> [Source text]:
- - - -
Your Relationship

By Therapist and Life Coach Dr. Larry Cohen, Marlton, NJ (856) 352-5428 Contact Dr Cohen

"Why are you treating me this way?”

Sometimes our partners say things and act in ways that we just don’t get. Things are supposed to be this way, not that way. Why don’t they understand how things are supposed to be in a relationship?  The answer is simple: your understanding of how things are supposed to be in your relationship – your ‘normal’ – is not their ‘normal’.

You must accept that your partner’s understanding of how relationships work – how to act, what to say, and how to handle things – will inevitably differ from yours.

You have your own ‘guide to relationships’ in your head, while your partner has a different ‘guide’. Their guide not only differs from yours, but even seems to be written in another language sometimes. Why can’t they see that your way is the right way, and that their way is wrong?

Let Me Introduce You to Your Parents

Perhaps obvious but sometimes overlooked is the example your parents and caregivers set. During your childhood you learn about how a relationship should be from the adults who raise you. If you thought everyone learned what a relationship is by watching “Leave It To Beaver” or “The Sopranos,” you are mistaken.

When it comes to relationships, we learn the rules, the ways of interacting, and the ways of behaving - what a relationship is and how it works -  from our caregivers. Your ‘normal’ is what you learned, and your partner’s normal is what they learned.

To understand what your partner learned, look at their family. Here you will find the underpinnings of your partners ‘guide to relationships’. Then look at your own parents and caregivers – how they interact with each other, what they say to each other, how they behave – and recognize that much of what you believe to be a normal relationship was influenced by their example.

These are the cornerstones of your ‘guide’ to normal relationships. Even if you disagreed with or even hated the nature of your caregiver’s relationships, it was what you grew up with and was a primary example.

What Do We Do Now?

If the state of your relationship warrants, finding and working with an experienced and knowledgeable couples therapist is invaluable. Whether or not you partner with a therapist, the first step is to identify your relational goals.

Work together to discover and outline the steps necessary to meet those goals. Issues such as conflicting relational definitions and beliefs need to be identified and discussed.

Compromises will need to be made, and you may both need to accept differing relational expectations. You may not agree with or even understand some of your partner’s requests.

The goal is to combine your two different relational guides into a new one – a relational guide that you and your partner agree to. Commitment to change will be necessary, and a couples therapist can help you change the behaviors you agreed to change.

Rewriting the foundation upon which you and your partner have lived by is not easy and requires commitment to both the change process and to each other. Yet I have witnessed couples make incredible changes, turning dysfunctional relationships into happy, harmonious ones.

Every partnership is challenging. When difficulties arise, I strongly encourage you to examine your core beliefs about relationships. What were you taught and what do you believe?

Identify where you learned about how relationships should be and question their usefulness in healing and strengthening your current relationship. Relationships should be joyful, strong partnerships. Work together, never apart, to create a stronger, more successful relationship.
- - - -
> [Problem 1]:
What does the relationship article call the first step, whether or not a couple works with a therapist?
> [Problem 2]:
Reproduce the relationship article word for word, from "What Do We Do" up to and including "identified and discussed.".
The items come from a separate source with no connection to the relationship article.
- - - -
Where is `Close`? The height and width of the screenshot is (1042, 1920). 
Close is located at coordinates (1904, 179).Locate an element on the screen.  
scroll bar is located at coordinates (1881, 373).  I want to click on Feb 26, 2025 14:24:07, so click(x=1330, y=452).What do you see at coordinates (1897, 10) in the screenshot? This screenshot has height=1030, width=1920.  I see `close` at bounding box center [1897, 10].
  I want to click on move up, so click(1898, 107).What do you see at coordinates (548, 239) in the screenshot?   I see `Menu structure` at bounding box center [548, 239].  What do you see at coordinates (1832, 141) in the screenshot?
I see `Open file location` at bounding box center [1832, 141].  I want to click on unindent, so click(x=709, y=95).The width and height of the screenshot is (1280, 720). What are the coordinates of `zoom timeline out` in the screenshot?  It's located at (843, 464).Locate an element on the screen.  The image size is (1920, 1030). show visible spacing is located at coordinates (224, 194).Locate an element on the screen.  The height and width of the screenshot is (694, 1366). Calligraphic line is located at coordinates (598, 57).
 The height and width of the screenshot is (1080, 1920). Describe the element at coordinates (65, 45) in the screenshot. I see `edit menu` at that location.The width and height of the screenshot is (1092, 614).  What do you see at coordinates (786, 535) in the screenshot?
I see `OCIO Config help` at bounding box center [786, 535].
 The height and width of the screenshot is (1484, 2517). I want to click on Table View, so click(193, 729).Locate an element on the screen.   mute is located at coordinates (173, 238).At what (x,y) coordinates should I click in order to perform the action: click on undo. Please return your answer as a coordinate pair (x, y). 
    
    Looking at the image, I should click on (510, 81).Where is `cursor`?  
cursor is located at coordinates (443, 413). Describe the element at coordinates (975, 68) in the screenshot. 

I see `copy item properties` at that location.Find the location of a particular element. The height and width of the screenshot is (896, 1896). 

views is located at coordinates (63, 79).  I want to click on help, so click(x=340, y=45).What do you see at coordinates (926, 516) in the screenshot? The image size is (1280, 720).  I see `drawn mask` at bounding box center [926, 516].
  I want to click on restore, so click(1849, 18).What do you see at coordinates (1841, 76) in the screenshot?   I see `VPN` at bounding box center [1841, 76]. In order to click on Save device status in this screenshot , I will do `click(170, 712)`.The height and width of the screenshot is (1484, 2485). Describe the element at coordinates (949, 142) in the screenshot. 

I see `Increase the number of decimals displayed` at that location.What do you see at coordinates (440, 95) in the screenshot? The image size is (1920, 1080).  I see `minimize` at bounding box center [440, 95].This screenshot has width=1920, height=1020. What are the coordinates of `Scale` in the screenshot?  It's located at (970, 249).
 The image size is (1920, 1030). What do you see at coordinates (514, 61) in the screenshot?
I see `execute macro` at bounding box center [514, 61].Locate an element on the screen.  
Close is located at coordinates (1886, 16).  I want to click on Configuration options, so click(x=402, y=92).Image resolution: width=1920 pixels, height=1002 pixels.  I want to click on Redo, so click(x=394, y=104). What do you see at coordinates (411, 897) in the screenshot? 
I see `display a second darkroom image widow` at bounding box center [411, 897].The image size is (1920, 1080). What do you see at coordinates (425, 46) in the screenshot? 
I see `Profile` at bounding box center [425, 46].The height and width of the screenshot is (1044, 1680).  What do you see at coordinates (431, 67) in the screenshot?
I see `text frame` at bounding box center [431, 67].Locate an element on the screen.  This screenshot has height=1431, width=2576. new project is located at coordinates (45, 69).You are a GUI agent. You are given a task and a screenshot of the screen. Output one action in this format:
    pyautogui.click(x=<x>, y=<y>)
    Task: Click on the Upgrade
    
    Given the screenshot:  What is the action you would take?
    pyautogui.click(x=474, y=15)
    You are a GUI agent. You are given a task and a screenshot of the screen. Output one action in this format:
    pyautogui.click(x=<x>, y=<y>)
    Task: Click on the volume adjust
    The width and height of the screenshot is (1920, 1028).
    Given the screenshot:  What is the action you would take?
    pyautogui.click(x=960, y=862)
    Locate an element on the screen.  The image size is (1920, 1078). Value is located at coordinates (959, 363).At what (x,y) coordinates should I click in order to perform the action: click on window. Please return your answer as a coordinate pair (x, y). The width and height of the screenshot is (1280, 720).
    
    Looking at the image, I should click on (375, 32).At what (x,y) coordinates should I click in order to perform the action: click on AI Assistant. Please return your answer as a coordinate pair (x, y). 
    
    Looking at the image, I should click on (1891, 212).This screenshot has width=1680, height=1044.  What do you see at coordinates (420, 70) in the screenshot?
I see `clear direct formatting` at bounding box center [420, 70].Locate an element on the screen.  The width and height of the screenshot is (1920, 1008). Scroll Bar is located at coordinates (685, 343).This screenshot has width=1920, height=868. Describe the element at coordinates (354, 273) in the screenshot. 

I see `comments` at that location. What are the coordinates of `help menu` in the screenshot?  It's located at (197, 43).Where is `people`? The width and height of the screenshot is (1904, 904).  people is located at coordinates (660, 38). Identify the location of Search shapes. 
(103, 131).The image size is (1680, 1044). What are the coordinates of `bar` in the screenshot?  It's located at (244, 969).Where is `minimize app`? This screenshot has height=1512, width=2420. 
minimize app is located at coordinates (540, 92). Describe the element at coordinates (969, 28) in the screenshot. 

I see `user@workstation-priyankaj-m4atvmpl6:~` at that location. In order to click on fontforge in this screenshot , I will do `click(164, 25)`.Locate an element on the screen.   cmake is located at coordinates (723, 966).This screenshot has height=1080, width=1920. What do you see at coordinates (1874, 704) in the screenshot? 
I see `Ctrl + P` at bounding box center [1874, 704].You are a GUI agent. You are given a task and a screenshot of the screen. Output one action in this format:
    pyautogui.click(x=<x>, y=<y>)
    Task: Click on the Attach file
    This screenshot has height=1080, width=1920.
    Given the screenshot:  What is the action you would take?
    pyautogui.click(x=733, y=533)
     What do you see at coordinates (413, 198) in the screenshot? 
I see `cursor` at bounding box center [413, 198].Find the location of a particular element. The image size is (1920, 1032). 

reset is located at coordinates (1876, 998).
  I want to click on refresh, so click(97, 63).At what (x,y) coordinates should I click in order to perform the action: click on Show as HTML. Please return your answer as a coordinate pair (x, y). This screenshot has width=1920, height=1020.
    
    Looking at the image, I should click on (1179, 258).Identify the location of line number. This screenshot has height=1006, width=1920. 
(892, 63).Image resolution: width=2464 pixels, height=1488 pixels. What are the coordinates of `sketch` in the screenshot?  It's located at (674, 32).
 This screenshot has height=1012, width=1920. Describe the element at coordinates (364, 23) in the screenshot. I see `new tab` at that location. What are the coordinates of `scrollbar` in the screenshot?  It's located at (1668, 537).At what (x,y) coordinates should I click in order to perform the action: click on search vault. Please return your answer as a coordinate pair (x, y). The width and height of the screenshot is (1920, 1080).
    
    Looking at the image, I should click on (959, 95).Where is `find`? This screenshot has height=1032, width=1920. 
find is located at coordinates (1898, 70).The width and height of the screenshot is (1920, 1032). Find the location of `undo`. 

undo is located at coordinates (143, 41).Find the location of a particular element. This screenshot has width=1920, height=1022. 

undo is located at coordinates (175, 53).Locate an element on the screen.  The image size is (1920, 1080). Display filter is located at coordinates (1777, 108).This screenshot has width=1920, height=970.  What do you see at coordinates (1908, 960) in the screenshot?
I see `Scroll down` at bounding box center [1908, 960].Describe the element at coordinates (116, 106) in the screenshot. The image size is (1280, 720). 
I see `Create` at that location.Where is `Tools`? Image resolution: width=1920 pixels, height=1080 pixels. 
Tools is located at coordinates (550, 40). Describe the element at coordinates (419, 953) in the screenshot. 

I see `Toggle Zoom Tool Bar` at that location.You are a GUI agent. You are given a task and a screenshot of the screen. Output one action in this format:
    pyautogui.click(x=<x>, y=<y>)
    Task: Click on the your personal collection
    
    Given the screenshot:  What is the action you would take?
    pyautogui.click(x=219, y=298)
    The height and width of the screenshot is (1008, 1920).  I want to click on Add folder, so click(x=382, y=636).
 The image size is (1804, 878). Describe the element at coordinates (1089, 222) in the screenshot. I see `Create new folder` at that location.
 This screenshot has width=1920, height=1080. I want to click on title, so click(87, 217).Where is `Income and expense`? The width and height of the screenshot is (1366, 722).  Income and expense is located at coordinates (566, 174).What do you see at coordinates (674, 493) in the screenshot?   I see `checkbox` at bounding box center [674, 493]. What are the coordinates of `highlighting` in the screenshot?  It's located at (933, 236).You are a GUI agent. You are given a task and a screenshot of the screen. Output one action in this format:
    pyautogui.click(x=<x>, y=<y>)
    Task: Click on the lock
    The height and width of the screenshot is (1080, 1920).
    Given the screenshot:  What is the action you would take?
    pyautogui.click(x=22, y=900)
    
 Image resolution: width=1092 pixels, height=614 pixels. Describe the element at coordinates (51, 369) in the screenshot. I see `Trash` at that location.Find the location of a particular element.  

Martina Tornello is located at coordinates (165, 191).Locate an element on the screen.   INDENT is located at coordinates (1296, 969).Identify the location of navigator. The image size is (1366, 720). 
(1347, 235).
- - - -
> [Exercise output 1]:
The first step is to identify your relational goals.

> [Exercise output 2]:
What Do We Do Now?

If the state of your relationship warrants, finding and working with an experienced and knowledgeable couples therapist is invaluable. Whether or not you partner with a therapist, the first step is to identify your relational goals.

Work together to discover and outline the steps necessary to meet those goals. Issues such as conflicting relational definitions and beliefs need to be identified and discussed.